<<<<

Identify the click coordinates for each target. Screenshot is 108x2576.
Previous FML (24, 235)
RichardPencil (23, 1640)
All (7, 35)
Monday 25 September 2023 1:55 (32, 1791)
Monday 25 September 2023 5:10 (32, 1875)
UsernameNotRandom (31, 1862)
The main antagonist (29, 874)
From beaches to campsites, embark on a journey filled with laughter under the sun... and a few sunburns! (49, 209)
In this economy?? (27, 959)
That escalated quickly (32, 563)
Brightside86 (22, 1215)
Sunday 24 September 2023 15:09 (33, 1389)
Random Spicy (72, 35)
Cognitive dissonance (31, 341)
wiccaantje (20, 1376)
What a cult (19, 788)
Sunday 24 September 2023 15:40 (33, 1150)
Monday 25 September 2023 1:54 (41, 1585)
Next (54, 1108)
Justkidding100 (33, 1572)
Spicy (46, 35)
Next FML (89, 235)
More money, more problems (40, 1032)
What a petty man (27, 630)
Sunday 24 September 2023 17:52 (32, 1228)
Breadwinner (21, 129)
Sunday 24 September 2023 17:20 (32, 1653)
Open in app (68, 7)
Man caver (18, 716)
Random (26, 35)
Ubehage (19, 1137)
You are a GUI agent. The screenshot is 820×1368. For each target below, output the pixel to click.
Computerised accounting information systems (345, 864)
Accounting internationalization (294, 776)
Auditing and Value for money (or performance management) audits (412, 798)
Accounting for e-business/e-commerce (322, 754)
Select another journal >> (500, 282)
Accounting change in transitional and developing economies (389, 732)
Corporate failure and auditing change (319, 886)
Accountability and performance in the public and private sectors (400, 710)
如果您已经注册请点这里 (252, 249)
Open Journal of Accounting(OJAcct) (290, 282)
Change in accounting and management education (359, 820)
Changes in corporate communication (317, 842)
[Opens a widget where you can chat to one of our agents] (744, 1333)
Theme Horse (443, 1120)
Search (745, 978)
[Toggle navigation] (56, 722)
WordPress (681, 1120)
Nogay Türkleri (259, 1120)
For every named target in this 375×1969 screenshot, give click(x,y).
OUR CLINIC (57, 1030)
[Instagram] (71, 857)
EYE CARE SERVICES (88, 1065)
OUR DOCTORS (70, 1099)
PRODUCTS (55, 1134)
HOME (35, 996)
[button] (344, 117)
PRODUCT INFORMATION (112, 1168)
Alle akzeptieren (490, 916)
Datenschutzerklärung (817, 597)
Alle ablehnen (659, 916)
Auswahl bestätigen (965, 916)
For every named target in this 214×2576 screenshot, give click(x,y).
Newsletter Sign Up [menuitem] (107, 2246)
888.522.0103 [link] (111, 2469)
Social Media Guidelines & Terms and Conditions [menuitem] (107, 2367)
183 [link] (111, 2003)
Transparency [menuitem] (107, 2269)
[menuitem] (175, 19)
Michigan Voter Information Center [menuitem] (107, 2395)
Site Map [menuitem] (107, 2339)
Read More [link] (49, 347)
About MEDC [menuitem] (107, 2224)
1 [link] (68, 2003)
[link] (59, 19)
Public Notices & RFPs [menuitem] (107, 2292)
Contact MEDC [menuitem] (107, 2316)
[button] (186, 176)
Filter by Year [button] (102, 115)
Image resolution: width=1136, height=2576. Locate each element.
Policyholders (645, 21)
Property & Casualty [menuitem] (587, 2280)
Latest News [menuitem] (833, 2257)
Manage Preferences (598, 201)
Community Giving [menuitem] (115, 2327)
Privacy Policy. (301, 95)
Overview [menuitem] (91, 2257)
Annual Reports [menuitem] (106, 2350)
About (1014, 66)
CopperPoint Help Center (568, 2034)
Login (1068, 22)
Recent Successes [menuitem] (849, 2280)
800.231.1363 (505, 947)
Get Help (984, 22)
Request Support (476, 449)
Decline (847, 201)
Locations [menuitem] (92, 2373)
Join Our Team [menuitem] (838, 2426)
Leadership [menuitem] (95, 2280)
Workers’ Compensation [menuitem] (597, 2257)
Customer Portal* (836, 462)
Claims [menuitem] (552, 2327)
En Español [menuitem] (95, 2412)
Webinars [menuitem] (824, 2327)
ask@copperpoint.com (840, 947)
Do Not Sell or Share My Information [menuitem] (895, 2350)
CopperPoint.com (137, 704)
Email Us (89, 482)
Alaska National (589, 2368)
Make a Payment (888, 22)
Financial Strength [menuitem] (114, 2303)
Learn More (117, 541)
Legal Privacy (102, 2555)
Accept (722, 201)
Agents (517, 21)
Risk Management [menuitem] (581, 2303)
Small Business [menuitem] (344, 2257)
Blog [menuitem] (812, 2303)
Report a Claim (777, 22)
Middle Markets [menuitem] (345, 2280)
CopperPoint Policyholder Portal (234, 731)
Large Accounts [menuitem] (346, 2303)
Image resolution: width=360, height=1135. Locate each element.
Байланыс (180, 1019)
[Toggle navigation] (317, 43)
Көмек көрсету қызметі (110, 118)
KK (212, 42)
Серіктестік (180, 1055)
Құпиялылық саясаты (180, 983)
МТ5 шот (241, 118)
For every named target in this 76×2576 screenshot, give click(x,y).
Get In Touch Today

>>>>

Exercise: In the data above, retype exactly and only the lines between the one holding "Locations [menuitem] (92, 2373)" and the one holding "Do Not Sell", inclusive.

Solution to this problem:
Locations [menuitem] (92, 2373)
Join Our Team [menuitem] (838, 2426)
Leadership [menuitem] (95, 2280)
Workers’ Compensation [menuitem] (597, 2257)
Customer Portal* (836, 462)
Claims [menuitem] (552, 2327)
En Español [menuitem] (95, 2412)
Webinars [menuitem] (824, 2327)
ask@copperpoint.com (840, 947)
Do Not Sell or Share My Information [menuitem] (895, 2350)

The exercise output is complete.